═══ Input material ═══

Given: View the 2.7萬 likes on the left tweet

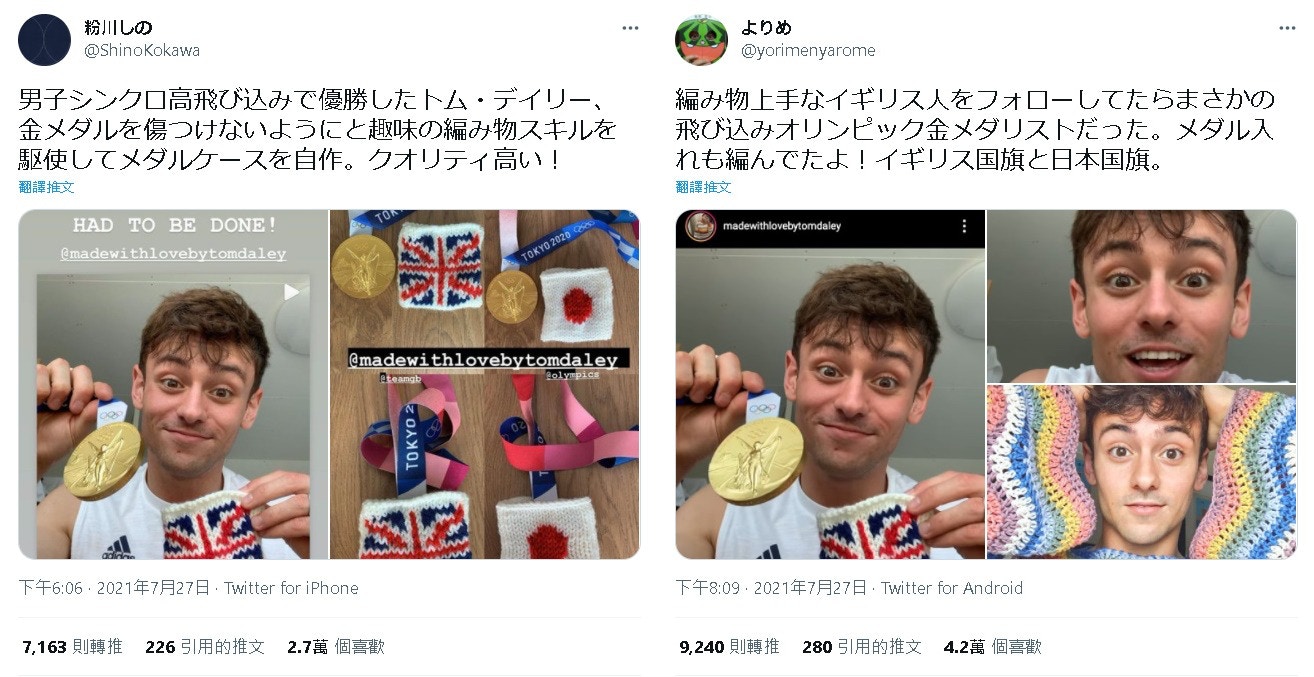Looking at the screenshot, I should tap(336, 647).
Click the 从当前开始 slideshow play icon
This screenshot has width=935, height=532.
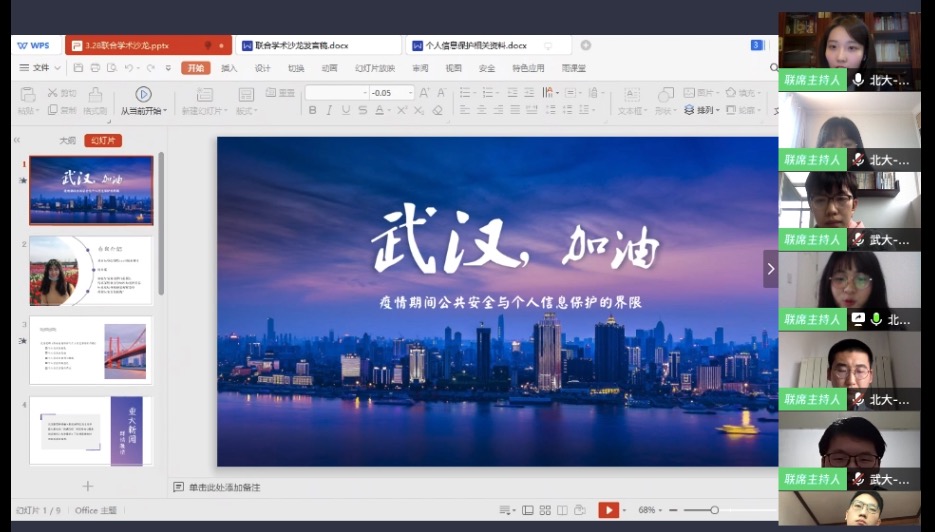point(144,93)
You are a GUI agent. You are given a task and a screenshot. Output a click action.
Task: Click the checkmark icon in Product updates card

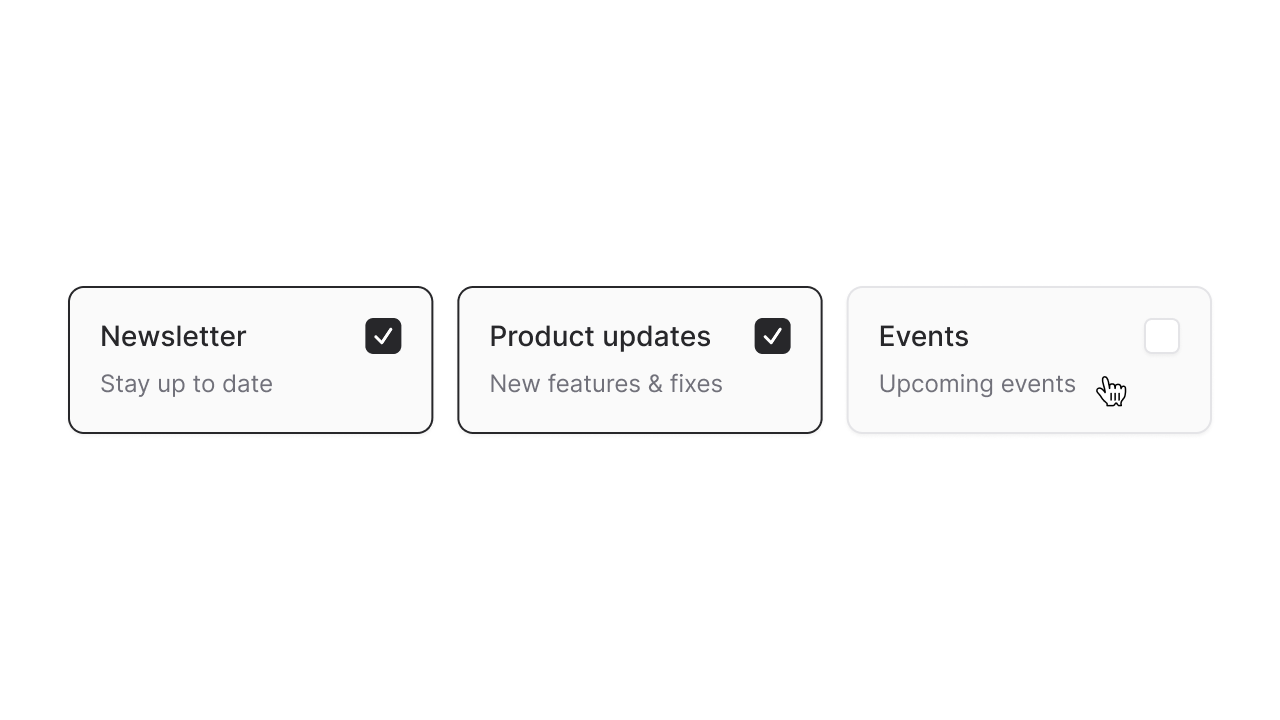coord(772,336)
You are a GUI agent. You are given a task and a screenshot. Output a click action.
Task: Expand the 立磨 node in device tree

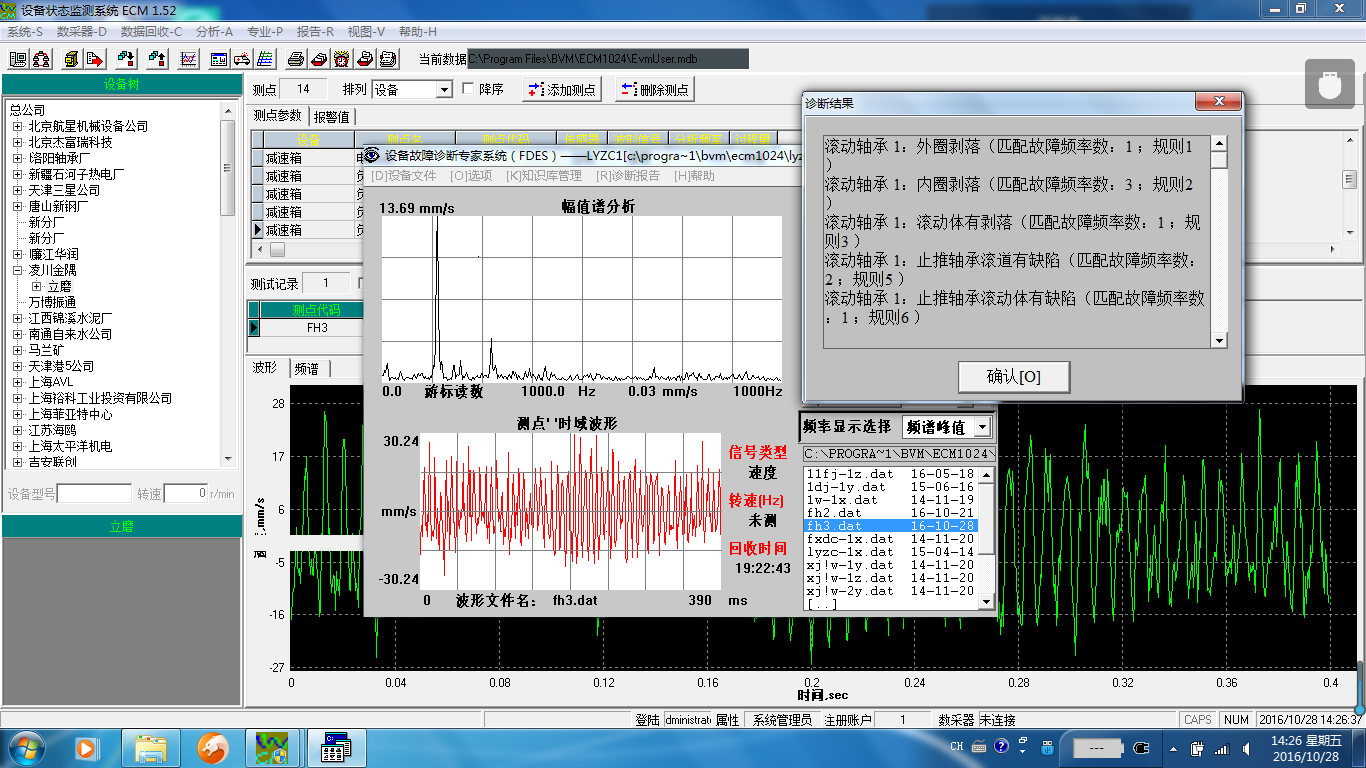click(x=37, y=286)
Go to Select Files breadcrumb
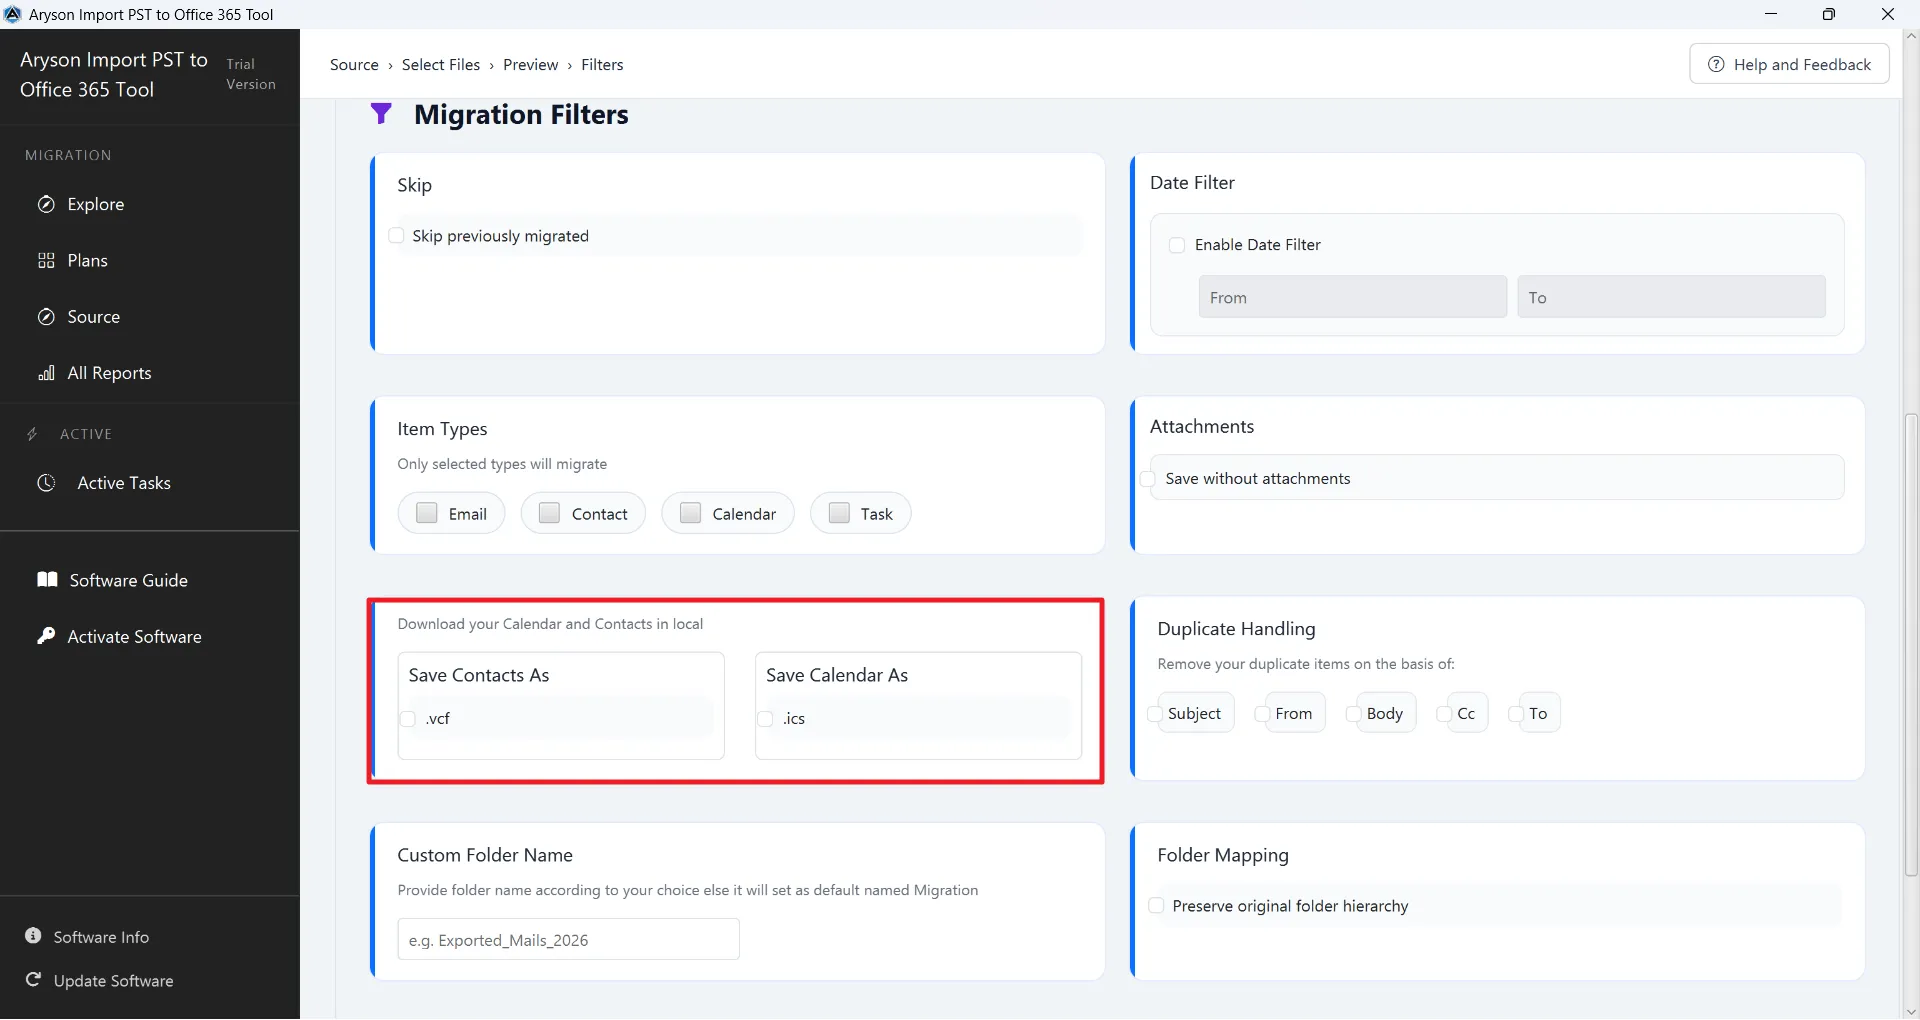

═══

● **What the task asks**: Each entry above is to be written out exactly. The pictures stay out.

● **Written answer**:
Given: View the 2.7萬 likes on the left tweet

Looking at the screenshot, I should tap(336, 647).
Click the 从当前开始 slideshow play icon
This screenshot has width=935, height=532.
point(144,93)
You are a GUI agent. You are given a task and a screenshot. Output a click action.
Task: Click the checkmark icon in Product updates card

coord(772,336)
You are a GUI agent. You are given a task and a screenshot. Output a click action.
Task: Expand the 立磨 node in device tree

click(x=37, y=286)
Go to Select Files breadcrumb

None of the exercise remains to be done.